China remains the huge trade balance loss leader, but Vietnam is best poised to absorb increasing business as companies move out of China to the nearest similar low-cost location. Other issues may trim its attractiveness, as discussed in the individual country sections below. Mexico is the nearest neighbor to the large U.S. market. As roads and trucking practices improve, it may lead to hemispherization movements some predict in the future. Taiwan is the source of higher-quality and nonwooden furniture. Malaysia and Indonesia, with their traditional craft skills and ethnic Chinese networks, are already hosting former U.S. furniture manufacturers and vie to attract businesses exiting mainland Asia. According to U.S. international trade commission statistics, in 2012 U.S. exports largely went to Canada (54 percent), Mexico (8 percent), China (3 percent), and Saudi Arabia (2 percent). A more telling figure is the increase in exports to the latter two destinations since the prerecession year of 2007: an increase of 22 percent to China, and 6.7 percent to Saudi Arabia. Major import destinations in 2012 were from China (59 percent), Vietnam (10 percent), Canada (5 percent), and Mexico (also 5 percent). The relative value of exports to imports in 2012, however, was U.S. $2.3 billion in exports, compared to U.S. $21.2 billion in imports.

Figure 4.1 provides an update for U.S. export destinations from 2016 to 2017.5 China continues as apparent in export destination as well as the leading import source country. This position reinforces the prestige of foreign-appearing brands (such as Ethan Allen) to the more affluent market, while ties to the UK remain strong.

image

Figure 4.1 Furniture export growth from the U.S. to top recipients, 2016–2017 by %

Examination of the source of furniture coming in to the U.S. over a 15-year period from 2002 to 2017 in Figure 4.2 shows that six of the top nine countries are in Asia, two are U.S. neighbors, and only one is European.

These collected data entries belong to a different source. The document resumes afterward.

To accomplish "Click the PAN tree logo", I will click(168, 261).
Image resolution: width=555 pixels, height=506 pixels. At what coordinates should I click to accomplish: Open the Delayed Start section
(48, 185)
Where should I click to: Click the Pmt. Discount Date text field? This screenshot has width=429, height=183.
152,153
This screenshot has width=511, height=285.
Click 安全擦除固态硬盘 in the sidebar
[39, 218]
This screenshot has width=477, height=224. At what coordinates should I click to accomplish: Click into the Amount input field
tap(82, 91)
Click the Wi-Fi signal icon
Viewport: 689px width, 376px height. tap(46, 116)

Mirroring overall economic changes in their country’s economic strength during this time, both China and Vietnam clearly lead in increasing their export positions. These nine account for more than 90 percent of the total furniture import value. Vietnam in particular leaped from a 2002 position of 0.5 to 13 percent in 2017, and is expected to continue its rise at the expense of countries from Canada to China.6

image

Figure 4.2 Source of furniture imports by country, 2002–2017 in US$ million

A series titled “Furniture Today in Vietnam” by the leading industry publication notes the continued migration and boom in U.S. furniture-manufacturing firms locating in Vietnam. Competitive factors include familiar features: young, inexpensive, hard-working employees. New features include robotization, particularly for messy steps such as finishing. Other consideration is the fairly limited population size relative to the Chinese labor force that formerly drew manufacturers. One example of this ongoing trend is the confirmation by Samson Holding, one of the leading wholesalers in the residential furniture sector, of a 70 percent stake in a furniture factory situated in Vietnam earlier in July 2019. In contrast, young Chinese workers now consider higher skill, higher pay jobs and higher salaries outside furniture factory work. In general China’s labor pool appears less bottomless and hungry. While tariff troubles regarding Chinese imports encourage manufacturers to consider alternative locations, quality drop-off elsewhere is discouraging.

China

The “Asian Invasion” began in Hong Kong in 1959 when the University of Pennsylvania’s Wharton Business School graduate Larry Moh started Universal Furniture to make wood flooring and simple designs. He pioneered using Asia as a source of bedroom and dining room furniture styled to appeal to U.S. tastes, drawing on his cross-cultural U.S. experience and global Hong Kong ties. Moh sold Universal to furniture conglomerate Masco in 1989, after establishing ties to furniture centers in other Asian locations, including Indonesia and the Philippines. His 2.6-million-square-foot plant near Shanghai was designed to make high-end case goods and flooring under the brand name of the Fine Furniture Group. High Point-headquartered Universal currently owns plants in Morristown, Tennessee, and Goldsboro, North Carolina, along with five U.S. assembly facilities.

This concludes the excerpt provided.